# [Zu erledigende Aufgaben]
**1.** Wiederhole aus dem Textauszug über Mitgefühl wortgetreu den Abschnitt, der mit den Worten „Sind wir abgestumpft?“ beginnt und mit „das andere nicht?“ endet.
**2.** Was tat Jesus laut dem Textauszug über Mitgefühl, als er die Stadt Jerusalem vor sich liegen sah?

# [Textauszug]
Sind wir abgestumpft?

Und dass Kinder davon einen Schaden erleiden würden, habe ich noch nie gehört – maximal vielleicht von überbesorgten Eltern. Ich weiß es nicht.

Es stellt sich mir die Frage: Warum haben Menschen ein Mitgefühl mit Kindern, die es ja wirklich gerade nicht einfach haben in der gegenwärtigen Schulsituation, reagieren aber ablehnend bei anderen Kindern, die augenscheinlich kurz vor dem Verhungern sind? Mir geht es dabei weniger um die Frage, wo wir alle helfen könnten und sollten, als vielmehr um die Frage: Was ist eigentlich los mit unsrem Herzen, dass uns das eine Bild bewegt, das andere nicht? 

Ist ein Kind in unsrem Umfeld, das unter dem Masken-Tragen leidet und einen Selbsttest mit nach Hause nimmt, es mehr wert, dass wir innerlich bewegt sind, als ein Kind, das am Verhungern ist und in einem Land lebt, das durch Bürgerkrieg und Terror geprägt ist?

Oder sind wir angesichts, der immer wiederkehrenden Bilder leidender Menschen in Funk und Fernsehen schon ein Stück abgestumpft? 

Voller Mitgefühl

Jesus war ein Mann, der voller Mitgefühl war. So heißt es zum Beispiel: „Als Jesus aus dem Boot stieg und die vielen Menschen sah, hatte er Mitleid mit ihnen…“ (Markus 6, 34 HfA)  

Die Not und das Leid anderer lässt ihn nicht kalt, sondern trifft ihn tief ins Herz. Lukas schreibt: „Als Jesus die Stadt Jerusalem vor sich liegen sah, weinte er über sie“ (Lukas 19, 41). Jesus fühlt mit, weil er liebt. Jesus leidet, wenn Menschen leiden. Jesus berührt es innerlich sehr, selbst wenn Menschen ihm den Rücken zuwenden und in die Irre laufen.

# [Bereitgestellte Daten]
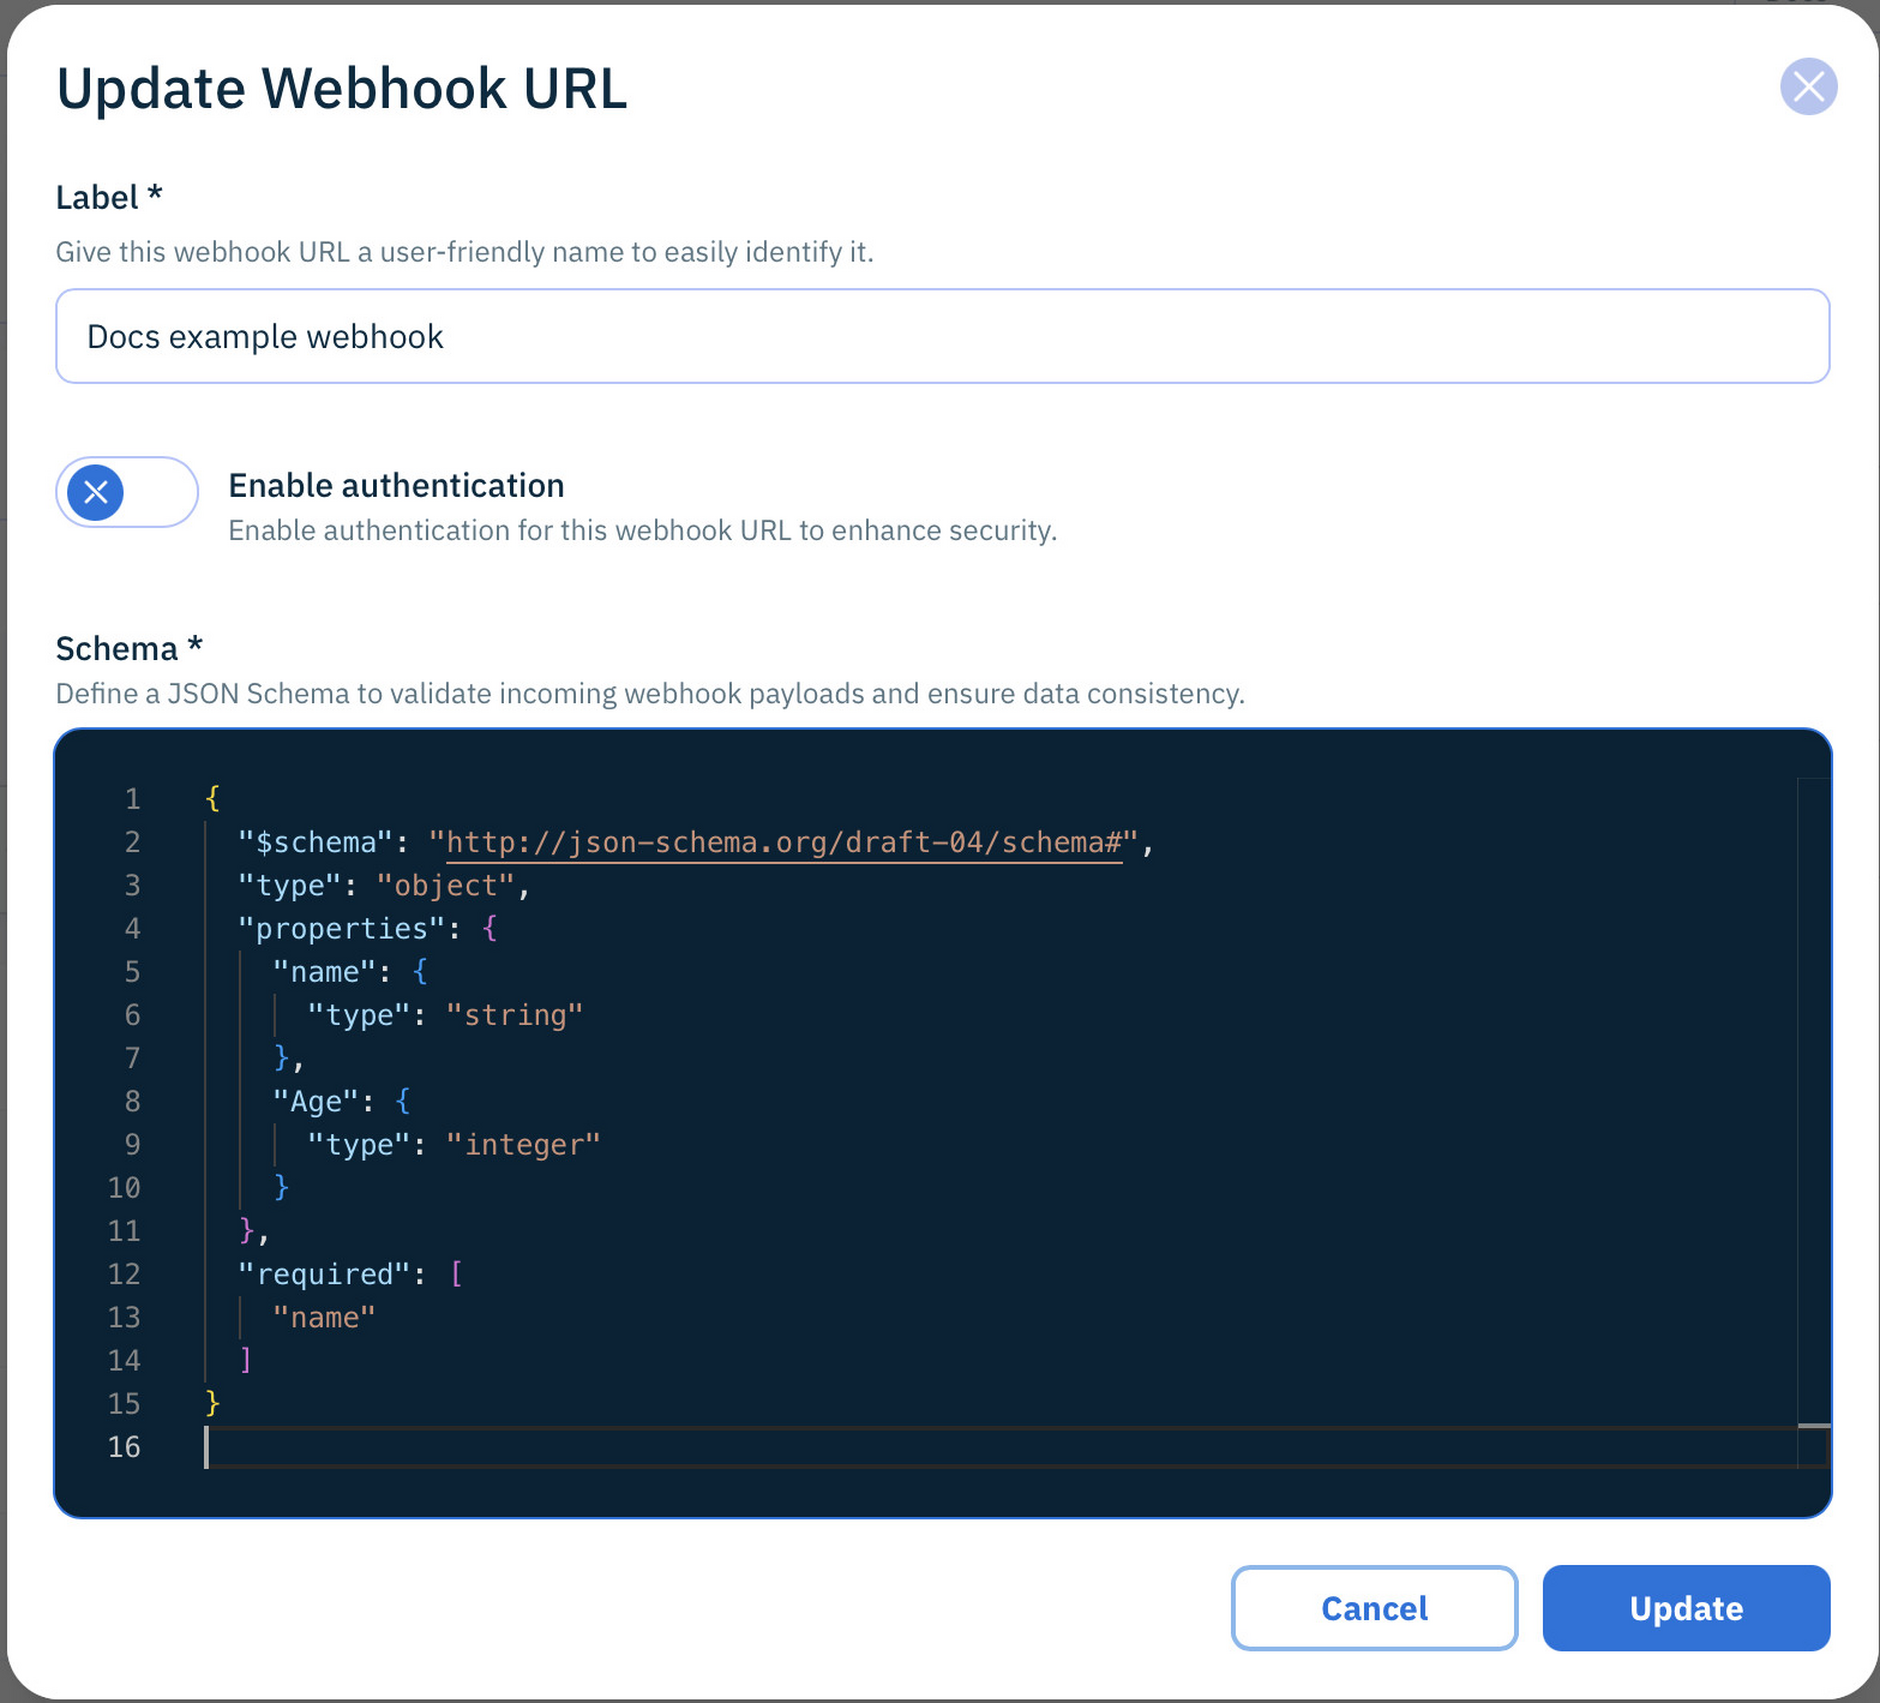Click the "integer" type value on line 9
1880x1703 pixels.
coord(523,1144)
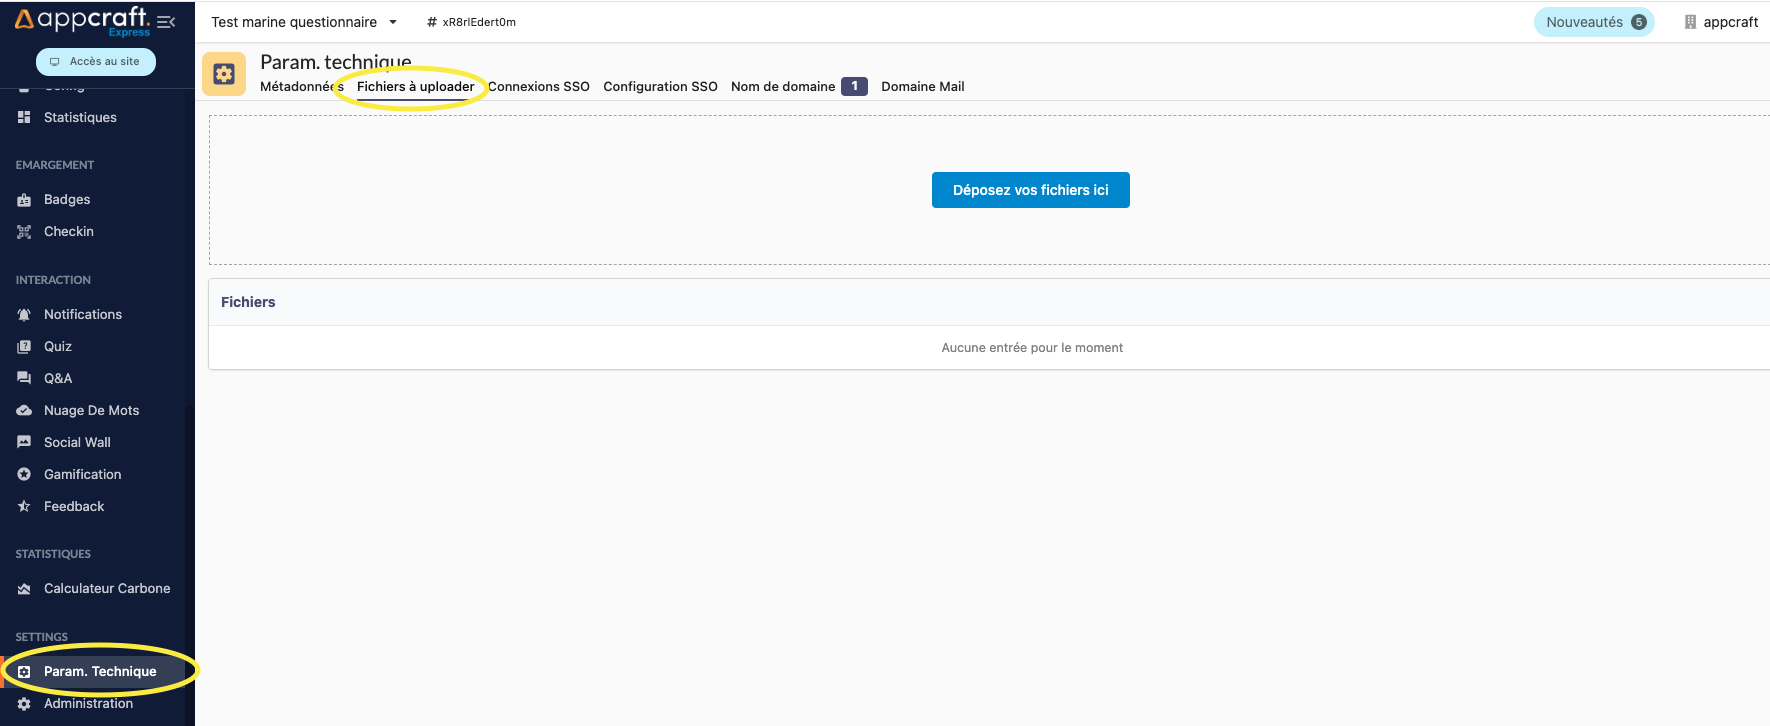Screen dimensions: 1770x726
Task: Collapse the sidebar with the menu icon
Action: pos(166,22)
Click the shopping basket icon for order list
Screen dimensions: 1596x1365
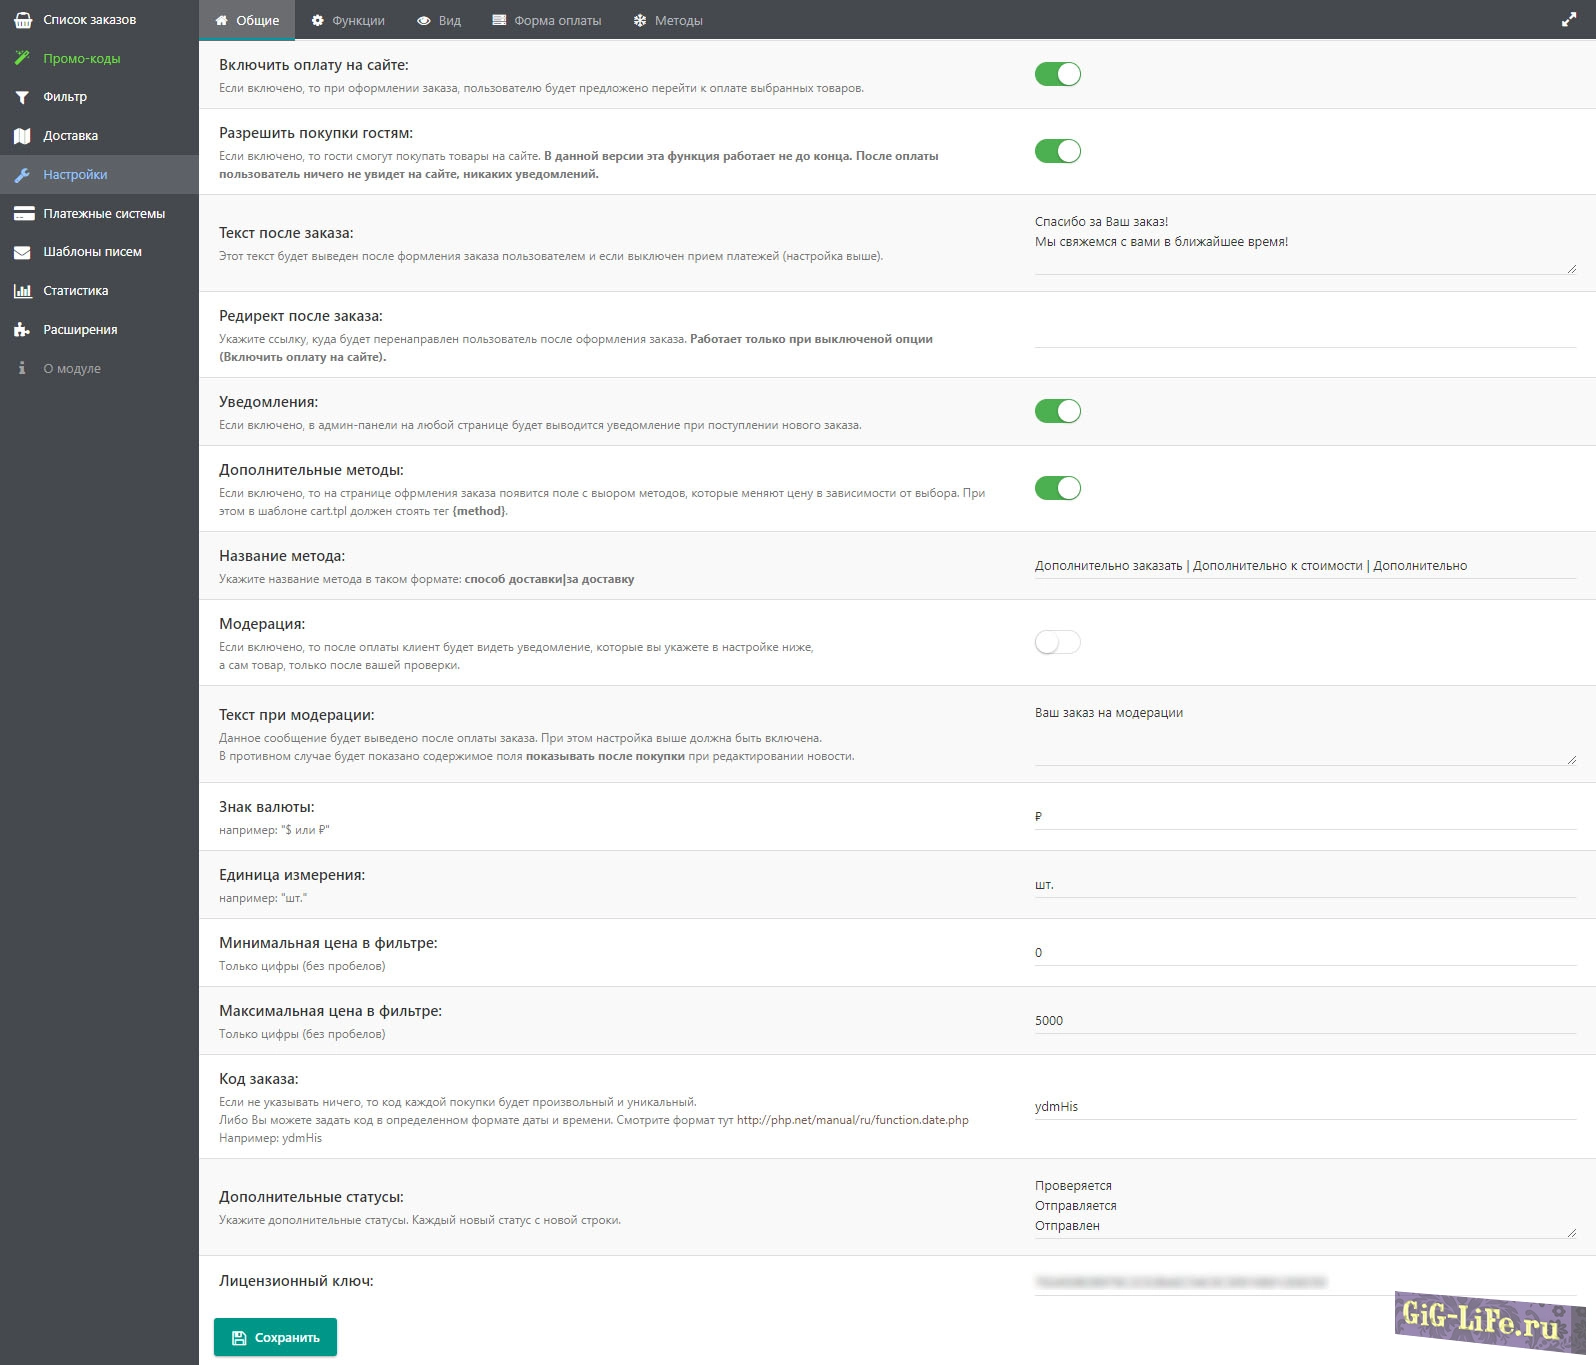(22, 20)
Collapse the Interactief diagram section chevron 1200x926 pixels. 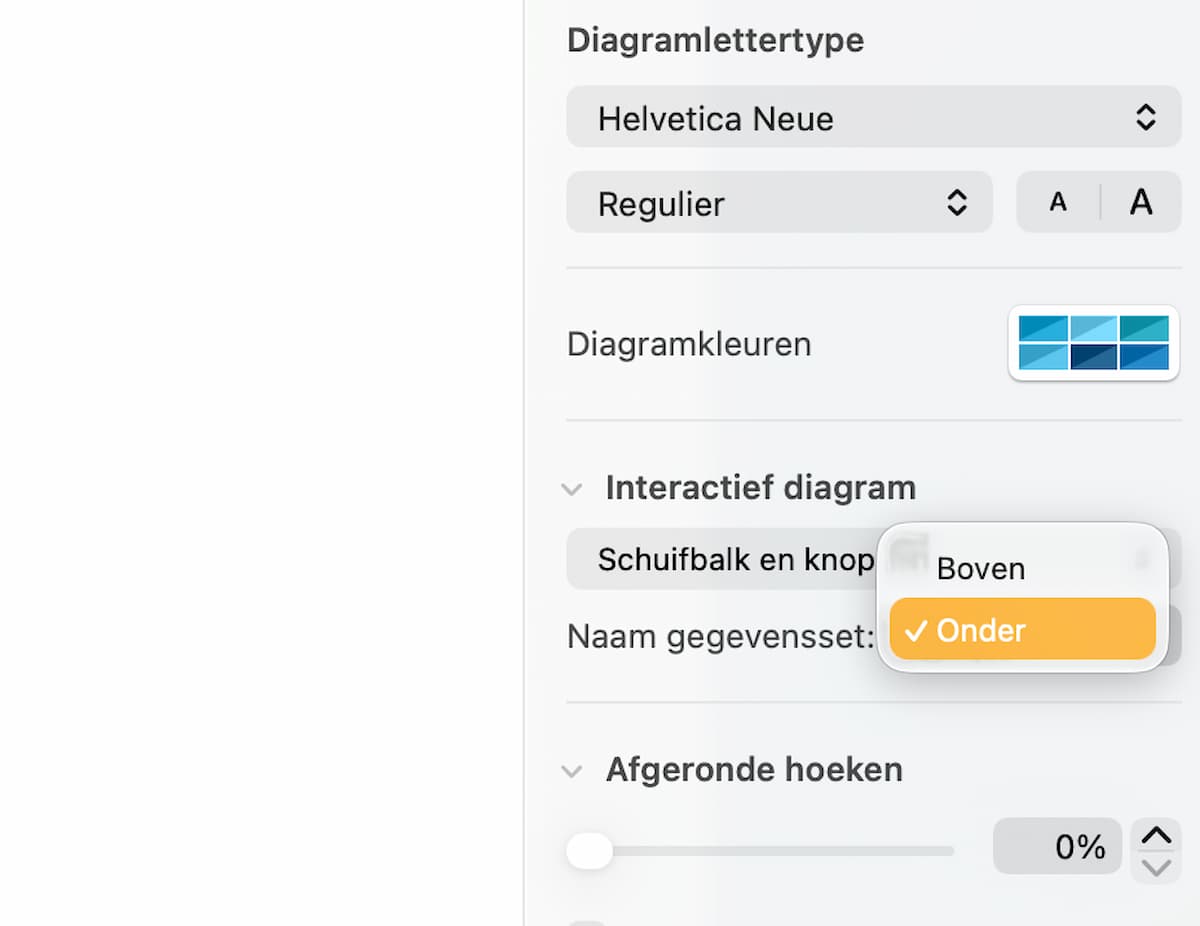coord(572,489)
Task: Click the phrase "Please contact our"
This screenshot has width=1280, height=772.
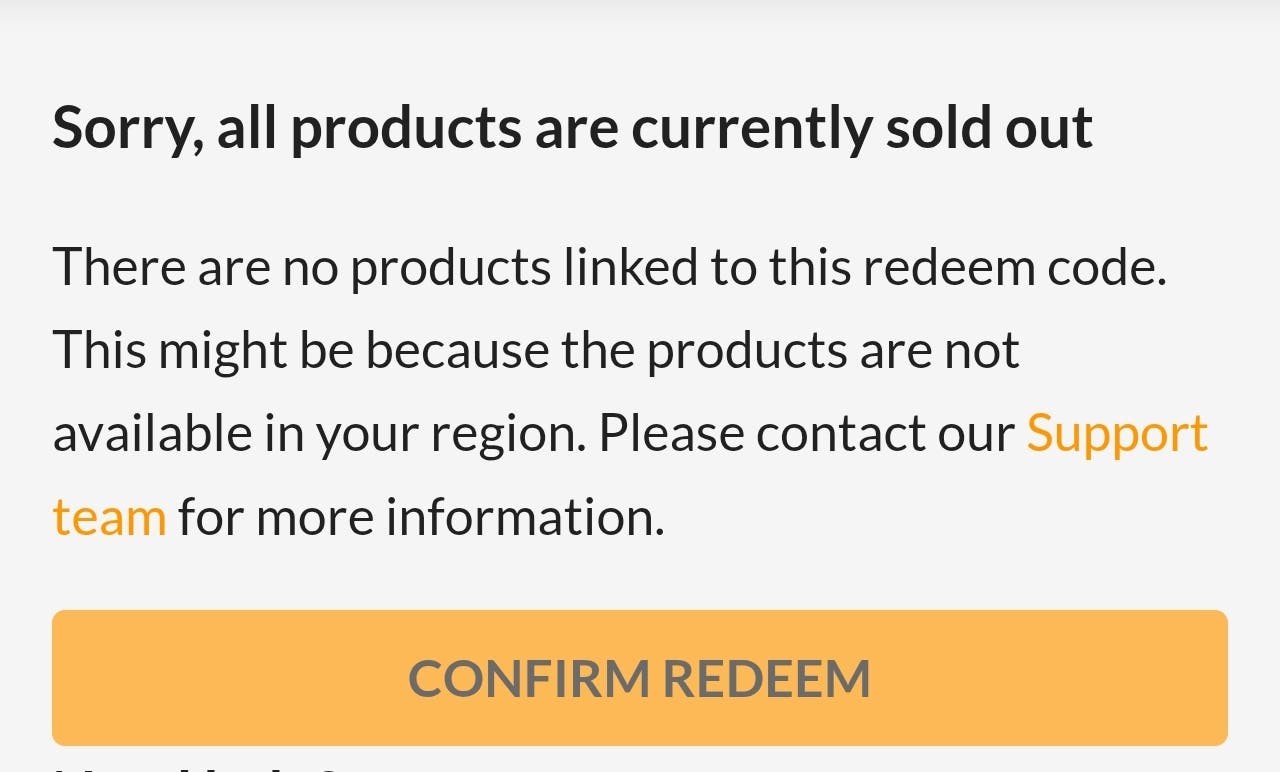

# [Ausgearbeitete Antworten]
**1.**
Sind wir abgestumpft?

Und dass Kinder davon einen Schaden erleiden würden, habe ich noch nie gehört – maximal vielleicht von überbesorgten Eltern. Ich weiß es nicht.

Es stellt sich mir die Frage: Warum haben Menschen ein Mitgefühl mit Kindern, die es ja wirklich gerade nicht einfach haben in der gegenwärtigen Schulsituation, reagieren aber ablehnend bei anderen Kindern, die augenscheinlich kurz vor dem Verhungern sind? Mir geht es dabei weniger um die Frage, wo wir alle helfen könnten und sollten, als vielmehr um die Frage: Was ist eigentlich los mit unsrem Herzen, dass uns das eine Bild bewegt, das andere nicht?

**2.** Er weinte über sie.